According to Mr. Eisenkot, the influence of one of those far-right leaders, Itamar Ben-Gvir, the minister of national security, had long loomed over the discussions in the war cabinet. After Mr. Gantz resigned, Mr. Ben-Gvir immediately demanded to join the group, writing on X that it was “about time to take brave decisions, achieve true deterrence, and bring true safety to the residents of the south, north, and all of Israel.”
Israeli news outlets reported on Monday that Mr. Netanyahu’s move to disband the war cabinet was a direct response to that demand.
For now, big decisions about the war in Gaza will still be put to a separate and broader security cabinet. That group includes Mr. Ben-Gvir and Bezalel Smotrich, the finance minister. Both have argued strongly that Israel’s military offensive in Gaza must continue until Hamas is destroyed.
The Israeli military warned on Sunday that Hezbollah was risking a wider confrontation by attacking Israel from Lebanon. It also said its own offensive in the Gazan city of Rafah would continue, though it has paused daytime military operations along a key aid route into the southern Gaza Strip.
A spokesman for Israel’s military made the warning about Hezbollah, a powerful militia and Lebanese political faction backed by Iran, in a post on social media late Sunday night.
“Hezbollah’s increasing aggression is bringing us to the brink of what could be a wider escalation — one that could have devastating consequences for Lebanon and the entire region,” said the spokesman, Rear Adm. Daniel Hagari.
His comments echoed a threat that Prime Minister Benjamin Netanyahu made earlier this month, days after Hezbollah launched a barrage of rockets and exploding drones from Lebanon into northern Israel.

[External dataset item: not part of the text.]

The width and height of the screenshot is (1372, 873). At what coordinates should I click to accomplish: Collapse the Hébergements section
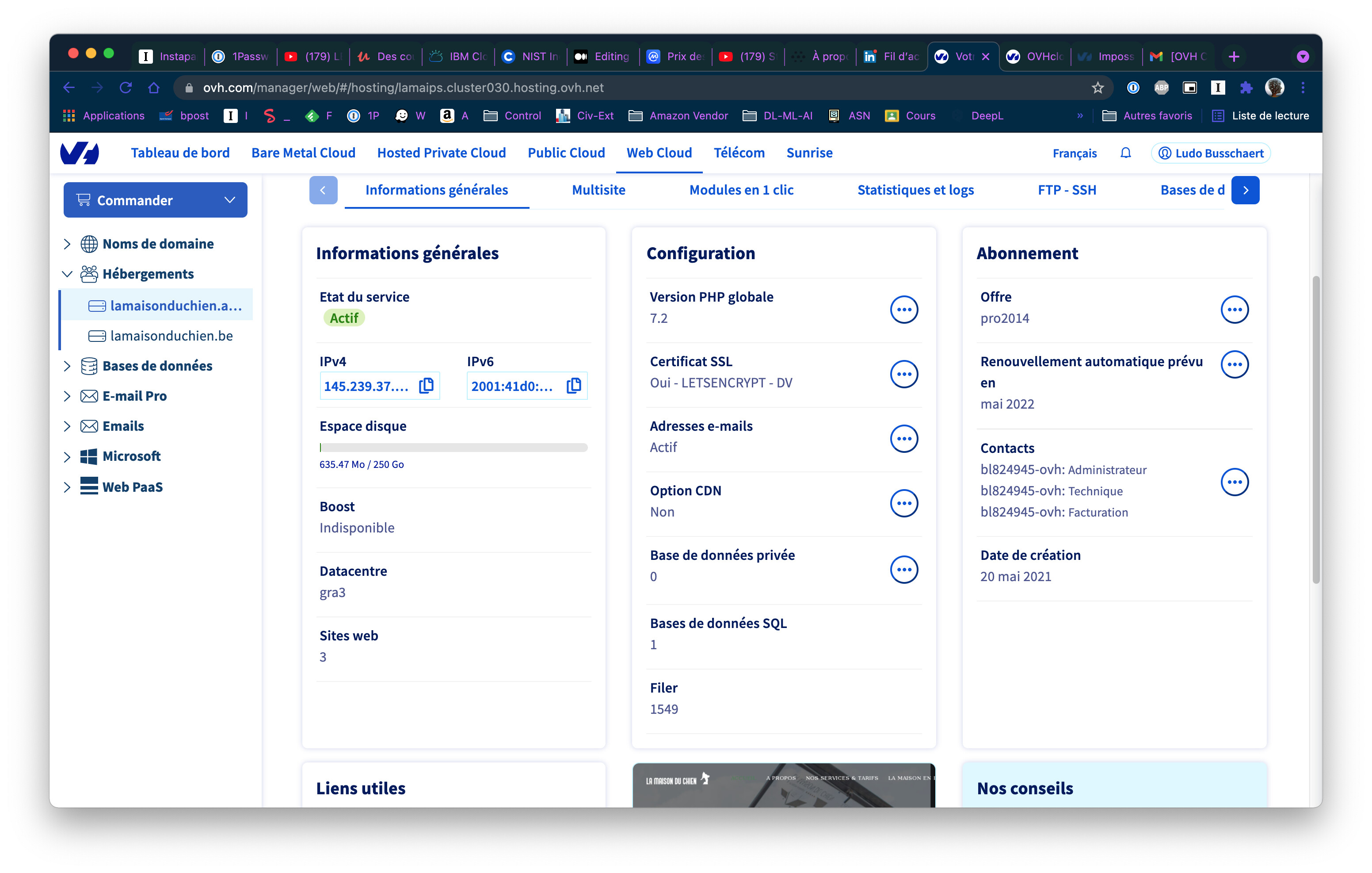(67, 274)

“Whoever thinks he can hurt us and we will respond by sitting on our hands is making a big mistake,” Mr. Netanyahu said while visiting soldiers and firefighters in northern Israel, according to his government. “We are prepared for very intense action in the north.”
Israel’s conflict with Hezbollah is intertwined with its battle against Hamas in the Gaza Strip.
Israel and Hezbollah have fired back and forth regularly in the months since the Oct. 7 assault on Israel by Hamas, another Iran-backed group, set off the war in Gaza. More than 150,000 people on both sides of the Israel-Lebanon border have been displaced by the fighting there.
Hezbollah’s attacks have gradually intensified, with the group using larger and more sophisticated weapons to strike more often and deeper beyond the border. Both sides have stopped well short of the full-blown war that many feared was possible, but the tension has increased in the past week.
On Tuesday, an Israeli strike targeted and killed Taleb Abdallah, one of Hezbollah’s senior commanders, prompting the group to step up its own attacks the next day.
Two days later, the Israeli military said that its fighter jets had struck “Hezbollah military structures” overnight in Lebanese border villages. Then Hezbollah launched what Israeli officials called the most serious rocket and drone assault in more than eight months of hostilities, a barrage that lasted into the evening.
The United States, France and other mediators have sought for months to curb the exchanges of fire.